Just a few moments of tuning into nature can make you feel more inspired, connected, and less lonely.
Let us guide you through a five-minute noticing nature practice — you don't even have to leave the city. By Dacher Keltner
There’s no place I love more than the High Sierras. I love the clear skies and the bright clouds and the little mountain lakes and big trees and just the feeling up there. Being out there is like taking a break from the stress of everyday life. But the truth is, you don’t have to drive hours out of town to take a break in nature.
I’m Dacher Keltner. Welcome to Happiness Break, a new series by The Science of Happiness. On each episode, we’ll guide you through practices that have been studied in the lab and found to develop more things like empathy, kindness, human connection and resilience distress. And we talk about the science behind the practices, all in about 5 minutes or so. We’ll release new Happiness Break episodes on alternating weeks from The Science of Happiness. So we’ll be back with another episode of The Science of Happiness next week.
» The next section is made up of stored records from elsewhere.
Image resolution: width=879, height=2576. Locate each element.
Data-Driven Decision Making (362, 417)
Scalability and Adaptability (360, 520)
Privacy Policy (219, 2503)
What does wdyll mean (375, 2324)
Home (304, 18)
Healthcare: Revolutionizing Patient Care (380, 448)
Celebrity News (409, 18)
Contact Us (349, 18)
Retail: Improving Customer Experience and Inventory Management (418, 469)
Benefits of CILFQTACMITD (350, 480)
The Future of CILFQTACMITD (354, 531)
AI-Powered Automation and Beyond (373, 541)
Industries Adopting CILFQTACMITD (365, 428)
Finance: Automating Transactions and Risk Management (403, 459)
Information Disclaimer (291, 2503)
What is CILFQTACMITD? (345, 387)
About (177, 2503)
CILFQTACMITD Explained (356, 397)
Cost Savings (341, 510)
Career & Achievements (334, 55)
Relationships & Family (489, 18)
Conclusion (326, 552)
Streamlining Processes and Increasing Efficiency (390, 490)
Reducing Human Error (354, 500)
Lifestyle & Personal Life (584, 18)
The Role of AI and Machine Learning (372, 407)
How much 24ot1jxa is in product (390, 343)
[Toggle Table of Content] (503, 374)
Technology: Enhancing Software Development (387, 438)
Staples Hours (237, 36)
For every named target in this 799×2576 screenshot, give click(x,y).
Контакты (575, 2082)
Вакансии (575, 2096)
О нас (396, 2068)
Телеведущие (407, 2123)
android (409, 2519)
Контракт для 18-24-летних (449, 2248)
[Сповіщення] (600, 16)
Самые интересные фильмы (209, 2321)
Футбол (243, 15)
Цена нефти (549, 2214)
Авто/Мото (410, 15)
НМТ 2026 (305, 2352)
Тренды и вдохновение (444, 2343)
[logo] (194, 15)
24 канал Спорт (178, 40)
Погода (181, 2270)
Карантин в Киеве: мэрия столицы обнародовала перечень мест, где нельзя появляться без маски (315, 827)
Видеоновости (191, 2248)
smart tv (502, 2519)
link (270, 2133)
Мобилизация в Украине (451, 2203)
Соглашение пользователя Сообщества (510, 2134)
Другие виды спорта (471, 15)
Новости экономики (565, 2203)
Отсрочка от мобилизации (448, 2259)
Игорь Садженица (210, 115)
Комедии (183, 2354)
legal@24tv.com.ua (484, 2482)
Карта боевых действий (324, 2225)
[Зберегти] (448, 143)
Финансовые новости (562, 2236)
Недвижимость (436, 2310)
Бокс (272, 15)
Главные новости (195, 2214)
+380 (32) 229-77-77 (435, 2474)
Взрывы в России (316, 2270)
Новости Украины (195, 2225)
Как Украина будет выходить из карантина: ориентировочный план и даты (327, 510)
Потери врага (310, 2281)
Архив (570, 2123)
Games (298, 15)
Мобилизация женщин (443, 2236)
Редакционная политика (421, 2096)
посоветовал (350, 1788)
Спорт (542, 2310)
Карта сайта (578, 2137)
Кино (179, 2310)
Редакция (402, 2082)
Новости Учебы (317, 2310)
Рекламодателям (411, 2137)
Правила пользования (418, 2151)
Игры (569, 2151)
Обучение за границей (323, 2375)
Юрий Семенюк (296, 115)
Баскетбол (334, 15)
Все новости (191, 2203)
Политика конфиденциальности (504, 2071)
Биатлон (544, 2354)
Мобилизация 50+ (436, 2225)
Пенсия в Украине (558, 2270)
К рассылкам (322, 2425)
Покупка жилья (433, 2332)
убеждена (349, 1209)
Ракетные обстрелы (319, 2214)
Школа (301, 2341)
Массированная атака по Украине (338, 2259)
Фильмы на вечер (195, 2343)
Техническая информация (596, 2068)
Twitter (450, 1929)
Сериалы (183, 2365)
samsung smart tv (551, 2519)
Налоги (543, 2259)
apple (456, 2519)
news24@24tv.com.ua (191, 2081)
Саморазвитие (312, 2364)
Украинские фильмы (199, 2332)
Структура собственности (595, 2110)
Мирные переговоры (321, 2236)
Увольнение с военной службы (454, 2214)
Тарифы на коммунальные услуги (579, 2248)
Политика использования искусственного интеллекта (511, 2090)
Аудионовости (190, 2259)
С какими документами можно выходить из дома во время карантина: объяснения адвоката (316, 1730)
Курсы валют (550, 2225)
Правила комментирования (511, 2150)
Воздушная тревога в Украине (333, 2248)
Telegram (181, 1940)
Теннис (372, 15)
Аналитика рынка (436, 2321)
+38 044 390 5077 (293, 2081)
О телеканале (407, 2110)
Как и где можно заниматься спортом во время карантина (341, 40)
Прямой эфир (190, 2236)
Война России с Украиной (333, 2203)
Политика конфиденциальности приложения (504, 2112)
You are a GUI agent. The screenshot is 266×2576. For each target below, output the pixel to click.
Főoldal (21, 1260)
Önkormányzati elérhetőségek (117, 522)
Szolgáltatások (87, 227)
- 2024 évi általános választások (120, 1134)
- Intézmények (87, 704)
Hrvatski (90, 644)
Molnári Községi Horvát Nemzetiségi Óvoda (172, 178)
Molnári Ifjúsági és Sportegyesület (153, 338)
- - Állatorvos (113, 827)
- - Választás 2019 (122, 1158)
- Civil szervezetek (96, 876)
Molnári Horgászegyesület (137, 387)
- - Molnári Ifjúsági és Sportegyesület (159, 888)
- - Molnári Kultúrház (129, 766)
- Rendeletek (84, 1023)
Today, I’ll guide you through one of our most popular practices, noticing nature. Essentially, it asks you to take a few minutes to appreciate the natural world in whatever form it is around you, and notice how it makes you feel. And, there’s a lot of scientific research showing that just a little burst of nature, just noticing nature, it makes you feel positive emotions like awe and inspiration, and makes you more altruistic and kind. It gives you a sense of interconnectedness and reduces our feelings of loneliness, sort of shifts activation in the prefrontal cortex and in the default mode network in ways that are good for psychological health. And our lab has found even nature videos can lead us to see more common ground with people who are really different from us. So nature is one of the great antidotes to the struggles of our times. And you can certainly save this practice to try somewhere special, but you can probably do it right now and find beauty in nature wherever you are.
To get started, find somewhere where you can focus on the natural environment. Maybe it’s your backyard or your garden, or maybe there’s a nice walk you like to take. Or maybe it’s just a tree on the street outside your window, where you can focus your gaze. Feel free to pause this practice for a moment if you need to find the right natural space for you. When you’re ready, we’ll start by just taking a few slow, deep breaths. You may want to close your eyes for a moment or soften your gaze. As you breathe, feel your belly expanding and your chest rising. Just a few more breaths like that, and start to notice the physical sensations of the breath without thinking anything about them.
You might feel air moving through your throat, nostrils, and over your lip. And if you closed your eyes, begin to open them. It may take a few moments to adjust to the light. Let your breath start to settle into its natural rhythm. And as you’re ready, start to look around you. If you’re wearing headphones, you may want to remove one of them here so you don’t miss out on the natural sounds around you. Just let your eyes wander slowly through your surroundings, the plants, animals and bugs. Let yourself be curious about anything that catches your eye and moves you. Rest your awareness there. Pause to appreciate it, and let it hold your attention for a few moments. And as you spend this time appreciating the nature around you, start to be aware of your emotions. How are you feeling? When something you see evokes an emotion, take a mental photo of it, just really take it in. What about it captivated you? What did it make you feel? Write that down in just a few words or sentences, or make a mental note of it. Let your gaze wander again whenever you’re ready, repeating these steps. What catches your eye? Take a moment to appreciate whatever it is and notice how it makes you feel.
This transcendent power of nature has changed my life, and it’s always around us. Just taking a moment to look at the sky or the clouds or the changing light of the day, or the patterns of movement of leaves and trees. It’s just a continual source of happiness that we can always tap into.